---------- Passage shown

Can somebody explain to me how it is that multiple sources have confirmed the dev kit specs in the OP to be correct, and yet people are sull expecting the final unit to to be 1.5-2x as powerful? Moreover, expecting higher performance than the watercooled Tegra Parker chip? Stop clinging on to that 1 TFLOPS rumor; it's obviously referring to FP16, and the only counterarguments I've seen require that the writer of that article has actual technical knowledge. From the article, that's clearly not the case. We were finally getting realistic, then this poorly written article comes along and both sides turn into something ridiculous.
Based on the rumors, we are almost certainly getting 512 GFLOPS docked. Expecting more is setting yourself up for disappointment. Nintendo likely chose this because there's already a chip available that matches it to use for development, while going for more would have made it hard to hit an early 2017 release (or even more so, the likely late 2016 original target that's likely the reason they couldn't go with Pascal in the first place). It's possible that it's a bit faster than that, but not 50% faster and certainly not 100%. Set your expectations for 256-384 on the go and 512 docked. Anything more is gravy.
To ease some of the disappointment, between the use of FP16 to give a boost in efficiency, the fact that Nintendo's customization is likely centered around increasing memory bandwidth, and just the typical advantages of console optimization, it's likly that what we end up with will be able to match or exceed this in real-world use:
https://www.youtube.com/watch?v=aEHhOmlyhJQ&t=395s
Is that not good enough for what it is? Some games would run at sub-HD but it's really not terrible. Who knows, maybe they will even be able to add 100-200MHz to it and squeeze out something even better.
Edit: More examples:
https://www.youtube.com/watch?v=jxAeIl-JX48 Note that most of these are running at medium settings, and that the 940M has only 14.4 GB/s of available memory bandwidth.

--------------------
---------- Excerpted data

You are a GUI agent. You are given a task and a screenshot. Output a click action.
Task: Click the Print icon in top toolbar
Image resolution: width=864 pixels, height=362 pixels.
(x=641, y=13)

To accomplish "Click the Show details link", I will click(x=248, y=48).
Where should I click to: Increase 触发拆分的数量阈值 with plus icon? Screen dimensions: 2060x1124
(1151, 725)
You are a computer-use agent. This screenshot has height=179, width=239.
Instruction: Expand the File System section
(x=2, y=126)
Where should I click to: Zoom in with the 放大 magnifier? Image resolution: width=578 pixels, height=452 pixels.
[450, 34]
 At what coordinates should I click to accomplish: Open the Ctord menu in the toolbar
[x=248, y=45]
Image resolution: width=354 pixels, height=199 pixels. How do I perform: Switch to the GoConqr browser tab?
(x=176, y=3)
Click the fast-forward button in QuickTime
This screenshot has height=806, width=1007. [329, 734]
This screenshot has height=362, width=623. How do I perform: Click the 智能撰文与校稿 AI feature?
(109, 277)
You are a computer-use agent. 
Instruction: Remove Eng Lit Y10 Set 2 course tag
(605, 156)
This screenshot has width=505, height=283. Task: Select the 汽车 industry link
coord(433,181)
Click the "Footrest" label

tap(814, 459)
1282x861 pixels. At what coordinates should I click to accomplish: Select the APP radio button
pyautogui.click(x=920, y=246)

--------------------

• Stated goal 1
Print the forum thread on the console's expected performance word for word, everything from "To ease some" down to "something even better.".
• Stated goal 2
Output the records word for word, everything from the line that contains "Where should I click to: Increase" down to the end of the records, with both ends included.
The forum thread and the records are unrelated to each other.

• Exercise output 1
To ease some of the disappointment, between the use of FP16 to give a boost in efficiency, the fact that Nintendo's customization is likely centered around increasing memory bandwidth, and just the typical advantages of console optimization, it's likly that what we end up with will be able to match or exceed this in real-world use:
https://www.youtube.com/watch?v=aEHhOmlyhJQ&t=395s
Is that not good enough for what it is? Some games would run at sub-HD but it's really not terrible. Who knows, maybe they will even be able to add 100-200MHz to it and squeeze out something even better.

• Exercise output 2
Where should I click to: Increase 触发拆分的数量阈值 with plus icon? Screen dimensions: 2060x1124
(1151, 725)
You are a computer-use agent. This screenshot has height=179, width=239.
Instruction: Expand the File System section
(x=2, y=126)
Where should I click to: Zoom in with the 放大 magnifier? Image resolution: width=578 pixels, height=452 pixels.
[450, 34]
 At what coordinates should I click to accomplish: Open the Ctord menu in the toolbar
[x=248, y=45]
Image resolution: width=354 pixels, height=199 pixels. How do I perform: Switch to the GoConqr browser tab?
(x=176, y=3)
Click the fast-forward button in QuickTime
This screenshot has height=806, width=1007. [329, 734]
This screenshot has height=362, width=623. How do I perform: Click the 智能撰文与校稿 AI feature?
(109, 277)
You are a computer-use agent. 
Instruction: Remove Eng Lit Y10 Set 2 course tag
(605, 156)
This screenshot has width=505, height=283. Task: Select the 汽车 industry link
coord(433,181)
Click the "Footrest" label

tap(814, 459)
1282x861 pixels. At what coordinates should I click to accomplish: Select the APP radio button
pyautogui.click(x=920, y=246)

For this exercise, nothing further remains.